**REQUIRED TASK**
Please pull out each line of the items below that contains the string "word", and treat uppercase and lowercase as different.

**ENTRIES PROVIDED**

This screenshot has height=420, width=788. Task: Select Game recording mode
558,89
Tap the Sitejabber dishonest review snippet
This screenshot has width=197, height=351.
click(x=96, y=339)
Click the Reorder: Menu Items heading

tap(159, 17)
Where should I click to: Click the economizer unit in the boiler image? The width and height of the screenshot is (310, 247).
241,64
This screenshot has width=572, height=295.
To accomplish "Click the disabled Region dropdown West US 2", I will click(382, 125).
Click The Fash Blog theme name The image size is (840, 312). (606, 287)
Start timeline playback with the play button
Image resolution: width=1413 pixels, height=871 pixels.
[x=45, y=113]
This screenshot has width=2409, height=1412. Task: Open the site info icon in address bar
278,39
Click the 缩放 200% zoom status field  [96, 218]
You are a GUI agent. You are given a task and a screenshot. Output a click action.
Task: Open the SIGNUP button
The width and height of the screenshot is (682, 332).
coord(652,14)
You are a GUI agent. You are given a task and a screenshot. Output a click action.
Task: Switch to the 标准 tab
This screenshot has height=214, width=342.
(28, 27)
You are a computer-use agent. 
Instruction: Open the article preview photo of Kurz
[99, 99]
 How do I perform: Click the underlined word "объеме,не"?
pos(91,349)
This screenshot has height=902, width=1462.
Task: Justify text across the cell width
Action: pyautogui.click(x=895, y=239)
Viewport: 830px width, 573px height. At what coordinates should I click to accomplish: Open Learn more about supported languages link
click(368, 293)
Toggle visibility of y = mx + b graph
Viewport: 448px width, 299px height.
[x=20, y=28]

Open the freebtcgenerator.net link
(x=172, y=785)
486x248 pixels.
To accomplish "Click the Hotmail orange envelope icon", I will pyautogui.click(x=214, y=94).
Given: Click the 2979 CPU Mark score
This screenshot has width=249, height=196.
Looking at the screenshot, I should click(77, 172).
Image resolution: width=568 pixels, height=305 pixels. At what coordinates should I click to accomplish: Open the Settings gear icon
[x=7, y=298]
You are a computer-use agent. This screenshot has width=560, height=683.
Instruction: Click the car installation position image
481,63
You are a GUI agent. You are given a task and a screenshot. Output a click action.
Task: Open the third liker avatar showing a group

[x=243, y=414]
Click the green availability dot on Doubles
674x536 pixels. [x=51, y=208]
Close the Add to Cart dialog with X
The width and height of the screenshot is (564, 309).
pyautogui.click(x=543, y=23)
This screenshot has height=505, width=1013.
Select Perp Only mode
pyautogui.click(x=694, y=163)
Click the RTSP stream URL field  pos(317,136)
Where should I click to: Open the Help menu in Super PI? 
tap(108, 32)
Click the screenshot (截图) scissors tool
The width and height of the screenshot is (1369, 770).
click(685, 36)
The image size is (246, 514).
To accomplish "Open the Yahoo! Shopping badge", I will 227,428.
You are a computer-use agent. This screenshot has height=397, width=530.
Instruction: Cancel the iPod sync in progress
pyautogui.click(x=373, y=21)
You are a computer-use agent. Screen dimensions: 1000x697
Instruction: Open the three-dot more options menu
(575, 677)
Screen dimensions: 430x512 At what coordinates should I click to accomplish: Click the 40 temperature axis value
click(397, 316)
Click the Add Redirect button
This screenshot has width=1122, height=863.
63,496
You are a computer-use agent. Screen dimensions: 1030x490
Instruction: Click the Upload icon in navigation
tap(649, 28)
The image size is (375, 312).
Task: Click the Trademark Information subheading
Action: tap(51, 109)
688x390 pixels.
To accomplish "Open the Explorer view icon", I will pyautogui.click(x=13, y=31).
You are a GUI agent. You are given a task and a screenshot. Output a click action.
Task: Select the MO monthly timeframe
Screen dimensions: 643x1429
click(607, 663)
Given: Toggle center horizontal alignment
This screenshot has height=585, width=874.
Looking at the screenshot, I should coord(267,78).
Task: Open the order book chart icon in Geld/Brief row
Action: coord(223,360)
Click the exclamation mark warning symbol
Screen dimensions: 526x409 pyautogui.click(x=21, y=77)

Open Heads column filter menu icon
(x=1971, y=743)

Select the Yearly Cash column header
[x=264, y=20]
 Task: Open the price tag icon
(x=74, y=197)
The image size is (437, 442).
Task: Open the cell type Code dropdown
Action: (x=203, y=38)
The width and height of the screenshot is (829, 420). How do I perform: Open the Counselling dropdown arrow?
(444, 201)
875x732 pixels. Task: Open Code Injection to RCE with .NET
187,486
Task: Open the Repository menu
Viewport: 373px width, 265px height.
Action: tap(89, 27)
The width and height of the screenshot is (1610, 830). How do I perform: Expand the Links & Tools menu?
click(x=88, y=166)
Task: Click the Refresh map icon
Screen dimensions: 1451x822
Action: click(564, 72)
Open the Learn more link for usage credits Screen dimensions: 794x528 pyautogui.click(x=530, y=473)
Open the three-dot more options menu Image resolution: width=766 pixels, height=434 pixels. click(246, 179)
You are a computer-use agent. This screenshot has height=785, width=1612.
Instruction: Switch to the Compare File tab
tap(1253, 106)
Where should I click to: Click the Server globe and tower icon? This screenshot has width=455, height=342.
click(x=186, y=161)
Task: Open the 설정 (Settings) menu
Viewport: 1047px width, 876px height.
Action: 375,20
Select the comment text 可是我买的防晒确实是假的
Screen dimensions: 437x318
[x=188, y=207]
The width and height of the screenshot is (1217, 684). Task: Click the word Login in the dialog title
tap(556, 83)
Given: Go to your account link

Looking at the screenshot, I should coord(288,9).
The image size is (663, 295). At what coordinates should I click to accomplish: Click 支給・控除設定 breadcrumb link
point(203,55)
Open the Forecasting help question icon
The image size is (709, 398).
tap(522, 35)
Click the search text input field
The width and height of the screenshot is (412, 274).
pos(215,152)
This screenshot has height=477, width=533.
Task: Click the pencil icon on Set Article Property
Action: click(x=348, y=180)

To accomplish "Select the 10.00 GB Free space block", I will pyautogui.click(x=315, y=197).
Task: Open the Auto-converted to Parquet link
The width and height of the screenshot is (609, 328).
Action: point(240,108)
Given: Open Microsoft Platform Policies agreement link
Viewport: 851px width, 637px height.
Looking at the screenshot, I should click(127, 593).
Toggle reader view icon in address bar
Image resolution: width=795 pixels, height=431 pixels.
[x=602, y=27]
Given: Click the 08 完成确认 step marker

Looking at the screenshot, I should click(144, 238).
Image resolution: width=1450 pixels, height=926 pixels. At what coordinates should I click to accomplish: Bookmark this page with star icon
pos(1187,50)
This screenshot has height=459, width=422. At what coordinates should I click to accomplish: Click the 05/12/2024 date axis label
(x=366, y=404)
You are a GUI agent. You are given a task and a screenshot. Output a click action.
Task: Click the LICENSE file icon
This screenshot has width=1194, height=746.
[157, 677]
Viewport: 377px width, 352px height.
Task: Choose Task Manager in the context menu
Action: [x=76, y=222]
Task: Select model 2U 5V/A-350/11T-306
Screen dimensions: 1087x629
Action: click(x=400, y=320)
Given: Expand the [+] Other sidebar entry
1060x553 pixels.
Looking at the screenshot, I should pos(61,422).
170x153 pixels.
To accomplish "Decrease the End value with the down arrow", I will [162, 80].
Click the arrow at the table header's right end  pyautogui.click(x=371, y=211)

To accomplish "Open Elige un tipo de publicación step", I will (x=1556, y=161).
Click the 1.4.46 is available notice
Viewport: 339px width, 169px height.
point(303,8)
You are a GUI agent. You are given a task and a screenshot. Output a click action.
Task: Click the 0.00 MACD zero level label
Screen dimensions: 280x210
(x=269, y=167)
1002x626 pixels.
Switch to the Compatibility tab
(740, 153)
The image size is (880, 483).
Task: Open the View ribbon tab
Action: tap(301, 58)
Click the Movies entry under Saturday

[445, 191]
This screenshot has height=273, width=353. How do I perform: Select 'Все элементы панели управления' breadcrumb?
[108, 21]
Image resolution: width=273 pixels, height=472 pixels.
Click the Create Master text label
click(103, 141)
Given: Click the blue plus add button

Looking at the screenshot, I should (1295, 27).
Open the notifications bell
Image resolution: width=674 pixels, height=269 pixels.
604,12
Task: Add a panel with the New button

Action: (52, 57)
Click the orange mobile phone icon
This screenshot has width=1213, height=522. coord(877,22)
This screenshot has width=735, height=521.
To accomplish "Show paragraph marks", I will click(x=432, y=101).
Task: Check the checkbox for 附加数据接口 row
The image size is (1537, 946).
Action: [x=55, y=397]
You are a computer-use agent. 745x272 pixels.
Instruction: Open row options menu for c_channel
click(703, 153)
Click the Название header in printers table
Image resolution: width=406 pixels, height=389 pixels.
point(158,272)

**SOLUTION TO THIS EXERCISE**
 How do I perform: Click the underlined word "объеме,не"?
The width and height of the screenshot is (1217, 684). Task: Click the word Login in the dialog title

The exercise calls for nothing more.